[Saved data entries]

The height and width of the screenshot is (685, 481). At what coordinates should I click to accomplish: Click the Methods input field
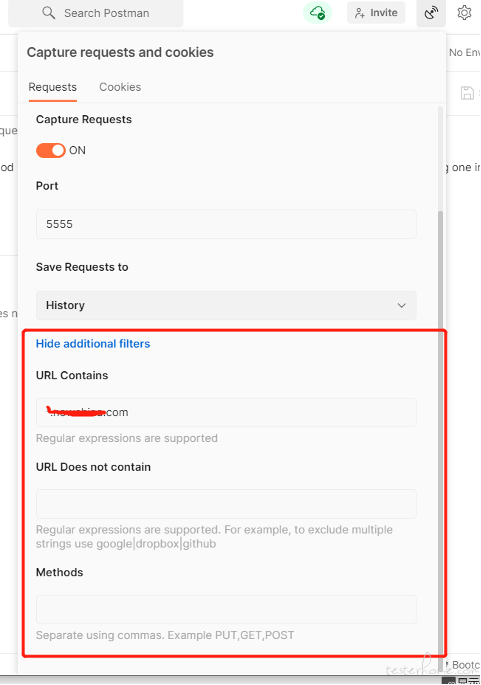226,609
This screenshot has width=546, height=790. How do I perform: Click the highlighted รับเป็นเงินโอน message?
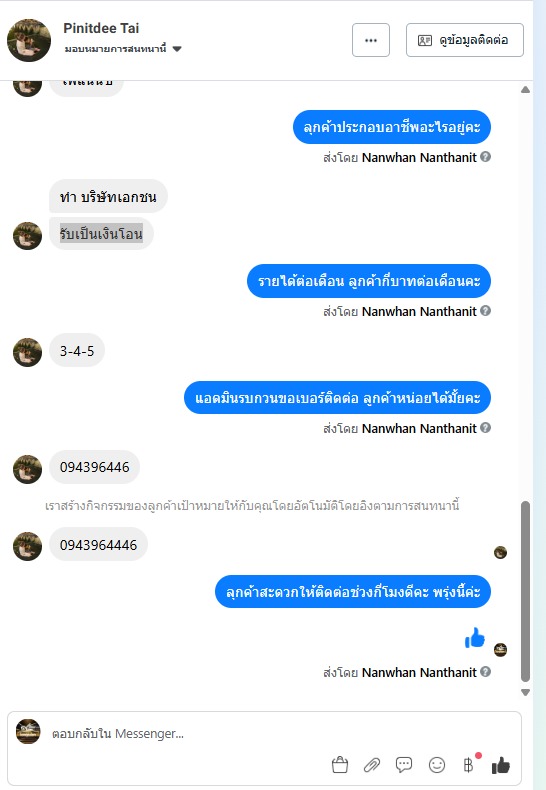coord(101,233)
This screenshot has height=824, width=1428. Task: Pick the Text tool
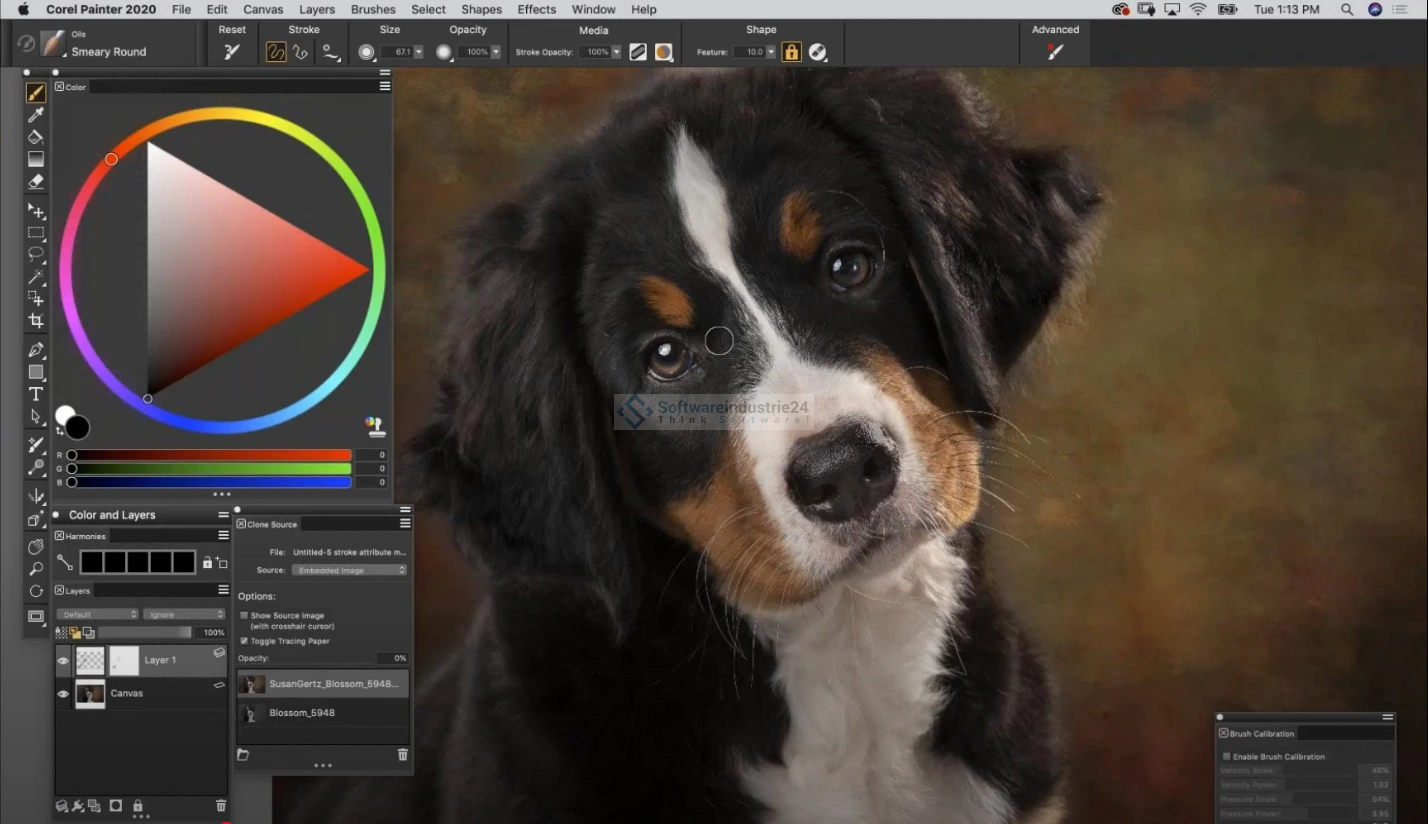(36, 394)
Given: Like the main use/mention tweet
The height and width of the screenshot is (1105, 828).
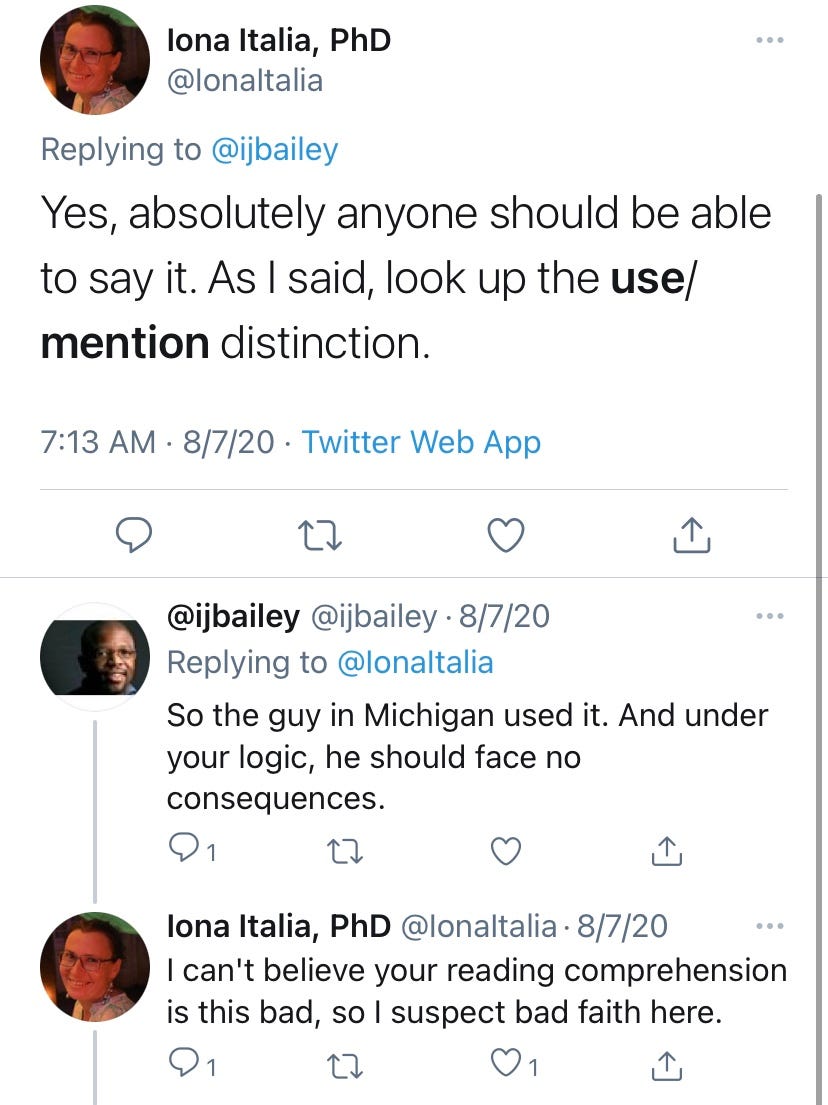Looking at the screenshot, I should coord(507,537).
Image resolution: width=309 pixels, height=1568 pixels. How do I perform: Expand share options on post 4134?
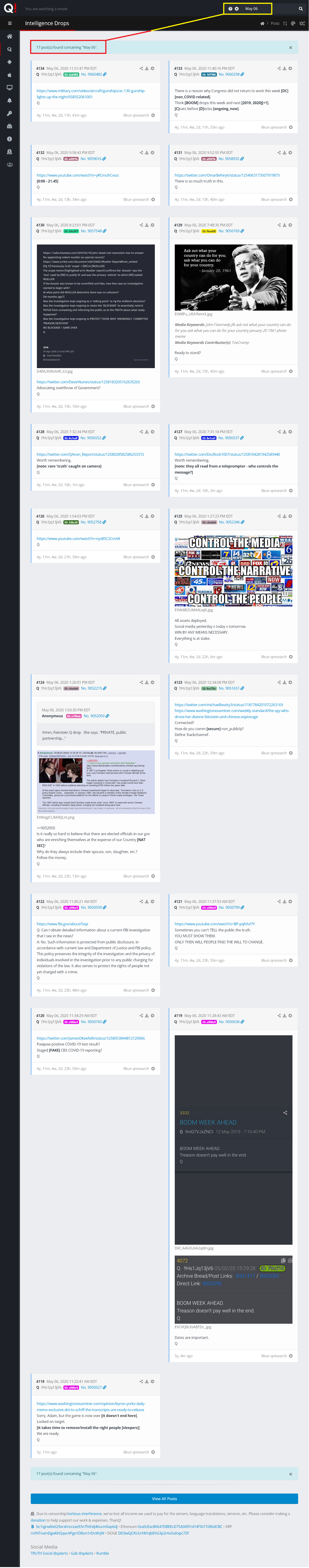[141, 68]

- Aim of the task:
Pictures must be left out. Repeat exactly the lines from the one containing "Image resolution: width=309" through the final line of the data.

- Result:
Image resolution: width=309 pixels, height=1568 pixels. How do I perform: Expand share options on post 4134?
[141, 68]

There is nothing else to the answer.